What needs to be done >> Copy out, unchanged, every line from the start of the records to the line that contains "This screenshot has height=829, width=1456.", and stop there.

Stored items
____________________

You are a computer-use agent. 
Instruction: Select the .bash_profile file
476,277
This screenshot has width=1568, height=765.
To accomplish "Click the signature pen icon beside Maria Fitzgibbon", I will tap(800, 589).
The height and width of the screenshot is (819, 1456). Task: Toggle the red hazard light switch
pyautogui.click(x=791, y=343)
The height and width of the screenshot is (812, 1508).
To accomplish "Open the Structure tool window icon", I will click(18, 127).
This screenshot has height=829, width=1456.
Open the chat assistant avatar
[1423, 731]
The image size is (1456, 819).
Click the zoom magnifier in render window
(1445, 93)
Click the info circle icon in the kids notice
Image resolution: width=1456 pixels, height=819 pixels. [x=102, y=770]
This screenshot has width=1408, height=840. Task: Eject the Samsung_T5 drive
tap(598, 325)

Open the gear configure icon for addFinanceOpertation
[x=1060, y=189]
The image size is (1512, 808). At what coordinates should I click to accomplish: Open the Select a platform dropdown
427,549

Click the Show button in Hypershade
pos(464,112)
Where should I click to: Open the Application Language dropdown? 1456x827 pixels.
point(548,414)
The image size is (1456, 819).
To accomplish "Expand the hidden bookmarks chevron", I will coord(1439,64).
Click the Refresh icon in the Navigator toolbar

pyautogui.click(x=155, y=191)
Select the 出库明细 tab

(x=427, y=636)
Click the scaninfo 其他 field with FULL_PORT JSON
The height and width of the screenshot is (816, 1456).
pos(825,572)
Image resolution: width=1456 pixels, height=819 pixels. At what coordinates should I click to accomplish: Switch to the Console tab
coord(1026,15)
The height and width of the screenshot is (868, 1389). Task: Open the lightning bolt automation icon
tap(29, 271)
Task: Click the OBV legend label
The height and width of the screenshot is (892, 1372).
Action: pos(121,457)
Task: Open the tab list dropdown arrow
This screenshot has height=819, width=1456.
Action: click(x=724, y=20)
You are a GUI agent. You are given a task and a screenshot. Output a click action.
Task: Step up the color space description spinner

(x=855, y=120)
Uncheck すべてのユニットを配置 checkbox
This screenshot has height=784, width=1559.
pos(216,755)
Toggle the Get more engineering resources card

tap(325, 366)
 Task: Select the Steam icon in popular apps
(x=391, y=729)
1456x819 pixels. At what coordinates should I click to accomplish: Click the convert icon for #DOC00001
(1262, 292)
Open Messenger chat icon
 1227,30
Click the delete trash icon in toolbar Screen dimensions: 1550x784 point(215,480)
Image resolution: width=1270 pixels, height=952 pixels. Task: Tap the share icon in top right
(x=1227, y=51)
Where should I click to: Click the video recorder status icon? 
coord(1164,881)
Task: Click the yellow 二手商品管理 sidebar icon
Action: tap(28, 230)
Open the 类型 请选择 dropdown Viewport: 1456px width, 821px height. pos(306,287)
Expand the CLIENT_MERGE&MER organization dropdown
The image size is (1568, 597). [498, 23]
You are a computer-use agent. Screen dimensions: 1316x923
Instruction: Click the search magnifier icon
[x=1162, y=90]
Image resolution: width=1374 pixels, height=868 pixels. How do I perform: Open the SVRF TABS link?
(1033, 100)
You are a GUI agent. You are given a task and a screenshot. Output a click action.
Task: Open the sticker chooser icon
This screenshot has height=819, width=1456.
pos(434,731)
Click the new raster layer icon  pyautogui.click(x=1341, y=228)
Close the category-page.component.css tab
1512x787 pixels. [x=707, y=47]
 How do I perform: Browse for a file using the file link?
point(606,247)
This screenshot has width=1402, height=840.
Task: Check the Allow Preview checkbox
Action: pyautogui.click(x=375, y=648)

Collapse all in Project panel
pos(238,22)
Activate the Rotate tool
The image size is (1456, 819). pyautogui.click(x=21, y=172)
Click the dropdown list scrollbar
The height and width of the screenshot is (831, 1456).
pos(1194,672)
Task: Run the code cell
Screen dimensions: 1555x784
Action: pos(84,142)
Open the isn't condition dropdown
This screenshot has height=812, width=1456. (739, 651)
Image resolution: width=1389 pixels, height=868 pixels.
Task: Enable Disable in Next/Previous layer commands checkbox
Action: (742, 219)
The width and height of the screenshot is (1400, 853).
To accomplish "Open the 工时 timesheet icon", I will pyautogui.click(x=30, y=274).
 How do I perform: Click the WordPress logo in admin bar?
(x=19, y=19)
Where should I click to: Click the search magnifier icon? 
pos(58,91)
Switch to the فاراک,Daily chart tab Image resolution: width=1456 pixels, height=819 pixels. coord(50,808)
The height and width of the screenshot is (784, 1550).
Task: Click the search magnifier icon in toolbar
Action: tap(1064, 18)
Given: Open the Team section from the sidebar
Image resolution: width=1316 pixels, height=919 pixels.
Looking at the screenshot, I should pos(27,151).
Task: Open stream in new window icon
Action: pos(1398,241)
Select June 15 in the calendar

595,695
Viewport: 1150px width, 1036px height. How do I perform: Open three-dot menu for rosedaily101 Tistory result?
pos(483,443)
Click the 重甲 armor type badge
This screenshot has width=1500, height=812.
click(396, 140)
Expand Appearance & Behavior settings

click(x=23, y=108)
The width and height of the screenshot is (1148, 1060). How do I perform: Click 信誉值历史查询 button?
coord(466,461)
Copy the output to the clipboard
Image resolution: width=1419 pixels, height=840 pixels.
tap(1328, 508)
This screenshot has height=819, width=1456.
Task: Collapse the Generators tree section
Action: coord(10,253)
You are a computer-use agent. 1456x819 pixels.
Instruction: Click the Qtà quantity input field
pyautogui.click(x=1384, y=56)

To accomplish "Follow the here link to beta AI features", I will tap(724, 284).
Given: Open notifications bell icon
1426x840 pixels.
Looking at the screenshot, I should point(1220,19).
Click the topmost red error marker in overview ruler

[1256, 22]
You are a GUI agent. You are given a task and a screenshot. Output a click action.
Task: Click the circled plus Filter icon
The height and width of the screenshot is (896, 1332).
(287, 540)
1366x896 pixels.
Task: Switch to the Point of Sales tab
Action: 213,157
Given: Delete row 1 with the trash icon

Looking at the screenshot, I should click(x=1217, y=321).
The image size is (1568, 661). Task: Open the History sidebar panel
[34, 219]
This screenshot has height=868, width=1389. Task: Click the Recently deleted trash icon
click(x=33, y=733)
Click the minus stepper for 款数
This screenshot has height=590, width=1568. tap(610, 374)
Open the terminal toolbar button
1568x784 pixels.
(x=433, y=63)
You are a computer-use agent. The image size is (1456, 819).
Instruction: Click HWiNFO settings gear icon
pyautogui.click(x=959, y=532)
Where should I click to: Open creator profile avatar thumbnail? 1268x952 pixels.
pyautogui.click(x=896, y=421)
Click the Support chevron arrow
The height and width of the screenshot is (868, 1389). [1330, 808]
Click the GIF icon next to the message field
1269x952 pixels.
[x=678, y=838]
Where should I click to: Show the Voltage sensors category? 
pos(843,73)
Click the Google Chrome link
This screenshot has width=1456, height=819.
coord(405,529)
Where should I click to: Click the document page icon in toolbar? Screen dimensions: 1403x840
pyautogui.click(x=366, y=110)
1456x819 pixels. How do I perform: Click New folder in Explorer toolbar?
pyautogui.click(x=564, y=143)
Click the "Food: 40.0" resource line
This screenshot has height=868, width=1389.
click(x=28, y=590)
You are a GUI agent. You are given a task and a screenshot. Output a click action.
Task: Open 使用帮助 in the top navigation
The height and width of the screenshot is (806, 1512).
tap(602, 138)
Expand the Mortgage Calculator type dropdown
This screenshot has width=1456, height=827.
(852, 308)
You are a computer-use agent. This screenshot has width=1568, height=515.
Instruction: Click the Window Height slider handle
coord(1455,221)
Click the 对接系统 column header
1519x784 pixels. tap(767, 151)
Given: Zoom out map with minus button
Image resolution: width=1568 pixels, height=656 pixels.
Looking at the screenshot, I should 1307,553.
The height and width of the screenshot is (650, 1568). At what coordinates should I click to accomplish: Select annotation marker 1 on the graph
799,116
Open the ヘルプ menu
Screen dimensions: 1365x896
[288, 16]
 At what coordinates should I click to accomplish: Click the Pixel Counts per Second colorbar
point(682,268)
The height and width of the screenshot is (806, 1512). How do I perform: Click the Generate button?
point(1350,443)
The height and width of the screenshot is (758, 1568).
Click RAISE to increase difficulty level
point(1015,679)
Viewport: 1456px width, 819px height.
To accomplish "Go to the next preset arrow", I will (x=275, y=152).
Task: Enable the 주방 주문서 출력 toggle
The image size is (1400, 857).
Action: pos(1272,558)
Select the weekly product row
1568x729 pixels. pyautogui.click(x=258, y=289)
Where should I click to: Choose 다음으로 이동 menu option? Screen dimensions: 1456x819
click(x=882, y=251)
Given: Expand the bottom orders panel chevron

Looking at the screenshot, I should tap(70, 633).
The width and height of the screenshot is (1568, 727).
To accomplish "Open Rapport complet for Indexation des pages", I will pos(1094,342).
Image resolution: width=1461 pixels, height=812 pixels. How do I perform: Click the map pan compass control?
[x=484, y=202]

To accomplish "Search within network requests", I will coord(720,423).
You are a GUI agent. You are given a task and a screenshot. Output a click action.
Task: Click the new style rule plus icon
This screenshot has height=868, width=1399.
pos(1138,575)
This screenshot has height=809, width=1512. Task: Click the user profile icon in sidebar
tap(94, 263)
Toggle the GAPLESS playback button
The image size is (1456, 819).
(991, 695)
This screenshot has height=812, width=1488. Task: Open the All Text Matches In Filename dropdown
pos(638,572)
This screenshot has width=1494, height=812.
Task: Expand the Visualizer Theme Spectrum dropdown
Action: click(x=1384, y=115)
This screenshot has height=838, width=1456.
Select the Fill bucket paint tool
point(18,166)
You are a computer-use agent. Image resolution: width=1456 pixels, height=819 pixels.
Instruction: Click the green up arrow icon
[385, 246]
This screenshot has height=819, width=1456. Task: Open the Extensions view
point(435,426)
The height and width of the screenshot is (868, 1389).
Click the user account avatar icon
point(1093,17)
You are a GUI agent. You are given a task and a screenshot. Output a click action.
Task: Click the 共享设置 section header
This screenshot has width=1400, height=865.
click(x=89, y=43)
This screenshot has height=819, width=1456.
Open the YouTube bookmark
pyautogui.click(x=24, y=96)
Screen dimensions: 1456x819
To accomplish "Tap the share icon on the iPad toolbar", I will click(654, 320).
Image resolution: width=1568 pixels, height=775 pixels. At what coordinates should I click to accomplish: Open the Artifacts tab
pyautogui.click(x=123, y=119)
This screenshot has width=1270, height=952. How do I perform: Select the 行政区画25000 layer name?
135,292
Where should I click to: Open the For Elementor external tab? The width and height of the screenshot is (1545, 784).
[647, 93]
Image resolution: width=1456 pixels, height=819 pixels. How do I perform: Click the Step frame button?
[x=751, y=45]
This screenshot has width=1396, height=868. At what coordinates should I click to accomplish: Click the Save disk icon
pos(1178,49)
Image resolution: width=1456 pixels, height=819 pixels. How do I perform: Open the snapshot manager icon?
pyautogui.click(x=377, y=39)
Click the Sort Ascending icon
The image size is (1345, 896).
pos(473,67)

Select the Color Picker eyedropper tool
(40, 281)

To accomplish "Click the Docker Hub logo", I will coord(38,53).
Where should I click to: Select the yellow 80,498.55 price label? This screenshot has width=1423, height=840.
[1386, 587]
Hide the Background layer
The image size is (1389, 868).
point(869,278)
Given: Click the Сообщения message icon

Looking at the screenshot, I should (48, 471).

____________________

Solution to this exercise >>
You are a computer-use agent. 
Instruction: Select the .bash_profile file
476,277
This screenshot has width=1568, height=765.
To accomplish "Click the signature pen icon beside Maria Fitzgibbon", I will tap(800, 589).
The height and width of the screenshot is (819, 1456). Task: Toggle the red hazard light switch
pyautogui.click(x=791, y=343)
The height and width of the screenshot is (812, 1508).
To accomplish "Open the Structure tool window icon", I will click(18, 127).
This screenshot has height=829, width=1456.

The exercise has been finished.